**What is being asked**
Your answer should be one number: the count of lines in the data below that include "agent".

**Given records**
····················

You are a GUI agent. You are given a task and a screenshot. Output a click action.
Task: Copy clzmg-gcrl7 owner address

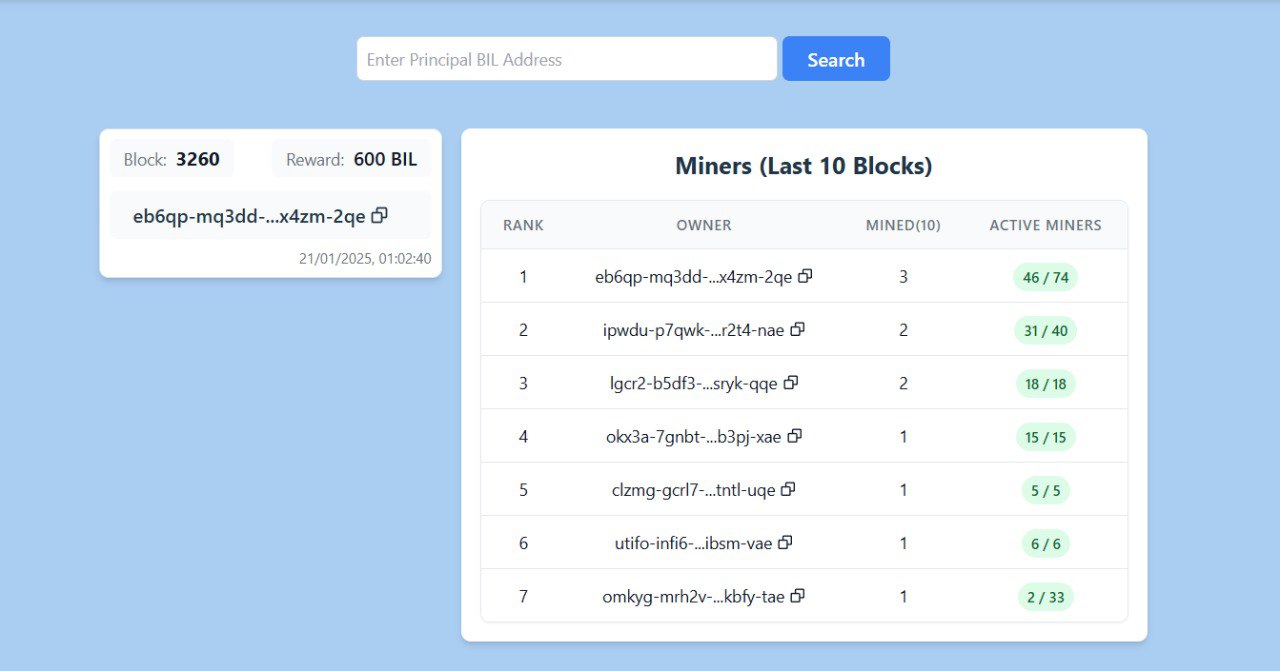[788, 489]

····················

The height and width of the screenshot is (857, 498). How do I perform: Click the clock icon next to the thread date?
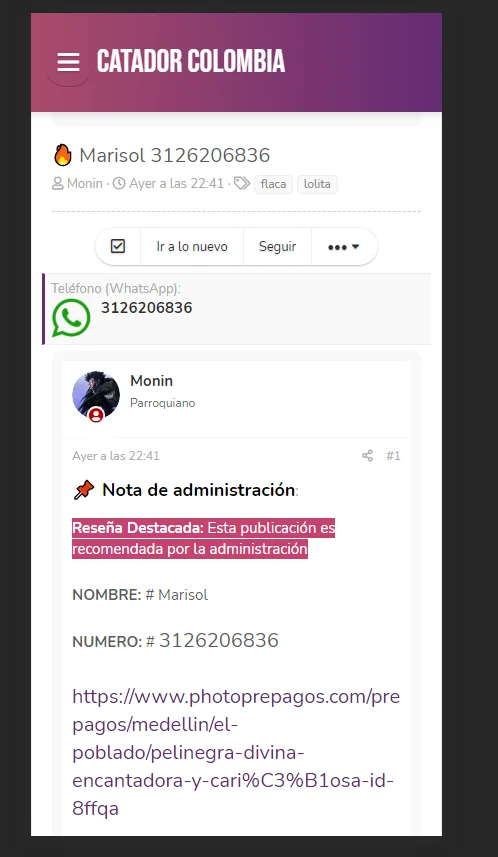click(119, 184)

····················

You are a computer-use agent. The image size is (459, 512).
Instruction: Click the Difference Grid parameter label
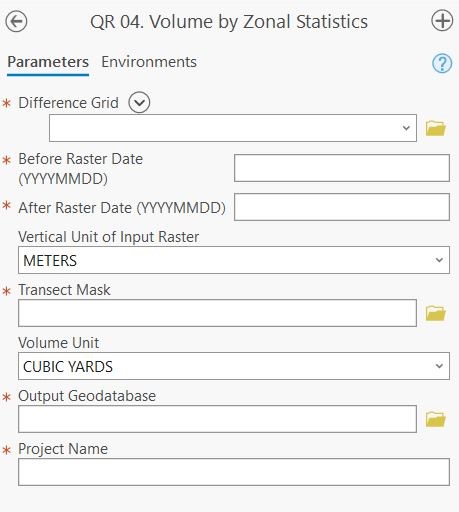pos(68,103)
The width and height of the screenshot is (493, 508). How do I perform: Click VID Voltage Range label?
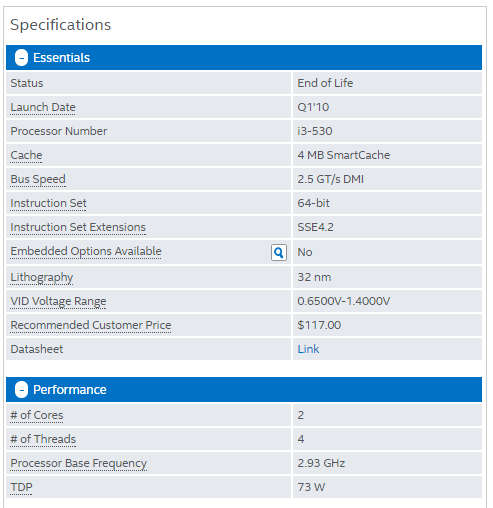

····················

**Exercise output**
2